Spirituality

As Brigidines we hold and reverence the diversity of theologies and spiritualities among us. “As women of the gospel, we are called to continue nourishing and developing a spirituality that is true to our heritage, faithful to the revelation of the Divine in scripture, in the unfolding of creation, in human experience and grounded in the issues of today.”

“The entire creation is groaning in one great act of giving birth.”
Romans 8:22

In our time, we are being called by the Spirit to embrace a new understanding of the interconnectedness of life and the sacredness of all creation. It is a time of expanding consciousness that invites us to be creators of a future of hope based on right relationship with the one sacred Community of Life.

“Unless the human community and the natural community go into the future together both will perish in the desert.” Thomas Berry

Hospitality that is a reflection of the hospitality of God is a hallmark of the Brigidine spiritual tradition. Jesus’ words, “I was hungry, thirsty, naked, imprisoned, a stranger…” (Matthew 25), impel us to create a community marked by welcome, inclusion and respect. A deep commitment to inclusion challenges us to look more closely at those we invite to our tables. Practising the hospitality of God is risky and may make us feel uncomfortable; it also calls us to question and change the social structures of exclusion.

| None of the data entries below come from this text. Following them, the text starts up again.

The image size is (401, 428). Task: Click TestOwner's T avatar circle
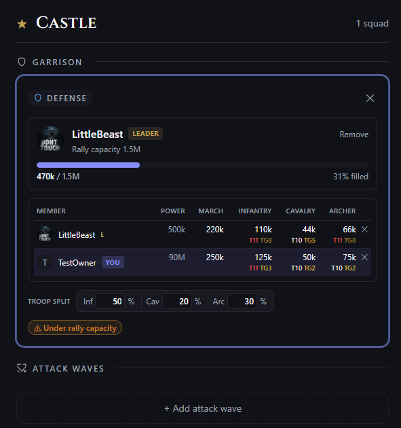coord(45,262)
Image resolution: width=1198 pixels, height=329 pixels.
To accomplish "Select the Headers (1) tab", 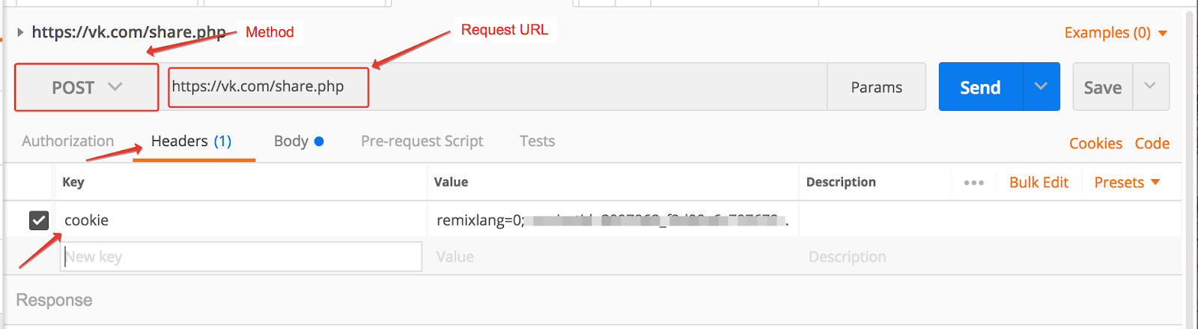I will pyautogui.click(x=192, y=142).
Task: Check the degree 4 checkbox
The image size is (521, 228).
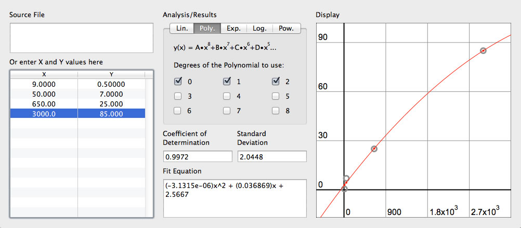Action: coord(227,96)
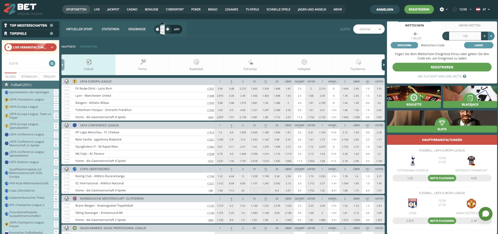The height and width of the screenshot is (234, 498).
Task: Expand UEFA Champions League in sidebar
Action: 56,99
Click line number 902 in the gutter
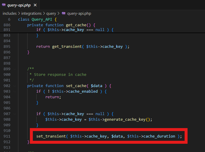The height and width of the screenshot is (152, 205). 7,86
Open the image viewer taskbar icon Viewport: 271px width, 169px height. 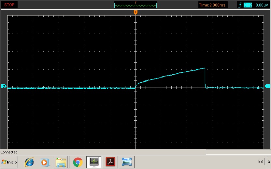tap(126, 162)
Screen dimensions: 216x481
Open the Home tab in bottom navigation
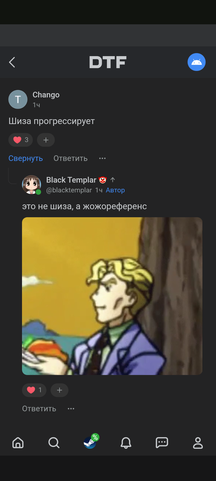18,443
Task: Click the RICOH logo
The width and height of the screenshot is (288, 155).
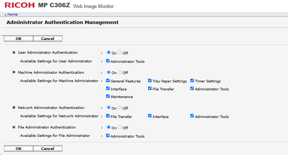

With a strong Eucharistic tradition, modelled by our Founder Bishop Delany, we come together to share the life of our saving God. In the breaking of the bread of Jesus and in the breaking of the bread of our own lives we are led into divine communion. Today we are being led into a deeper knowledge that this communion connects us to the source of all life and that it is this communion of love and energy that enables the community of life to emerge, evolve and flourish.

“It is in and through this Eucharistic imagination that a distinctive ecological vision and commitment can take shape. With this kind of imagination at work in us, we can see other creatures of Earth as our kin, as radically interconnected with us in one Earth community of life before God. We can begin to see critically – to see more clearly what is happening to the Earth. We are led to participate in God’s feeling for the life-forms of our planet. A Eucharistic imagination leads to an ecological ethos, culture and praxis.” Denis Edwards, “Celebrating Eucharist in a Time of Global Climate Change”.

In fidelity to the ongoing mission of Jesus, it is the right and responsibility of each person to be a co-worker in the unfolding reign of God. Irrespective of age, infirmity and stage of life, we strive to love in right relationships. Through prayer, meditation and contemplation we renew our consciousness of the Divine with-in whilst seeing that all we do in daily life is co-creation with the Divine. Living life well with all of its creativity and chaos is essential to our spirituality. We are called to be signs of God and impelled to create opportunities to be women of prayer, advocates and activists aligning ourselves with the dream of God for the sake of life.

The rich heritage of Christian spirituality, the fruit of twenty centuries of personal and communal experience, has a precious contribution to make to the renewal of humanity… (and) for an ecological spirituality grounded in the convictions of our faith … I am interested in how such a spirituality can motivate us to a more passionate concern for the protection of our world. A commitment to this lofty ideal cannot be sustained by doctrine alone, without a spirituality capable of inspiring us, without an “interior impulse which encourages, motivates, nourishes and gives meaning to our individual and communal activity.” (Evangelii Gaudium 151)

“The external deserts in the world are growing, because the internal deserts have become so vast. (Evangelii Gaudium 152) For this reason, the ecological crisis is also a summons to profound interior conversion… What all need is an “ecological conversion”, whereby the effects of their encounter with Jesus Christ become evident in their relationship with the world around them. Living our vocation to be protectors of God’s handiwork is essential to a life of virtue; it is not an optional or secondary aspect of our Christian experience”.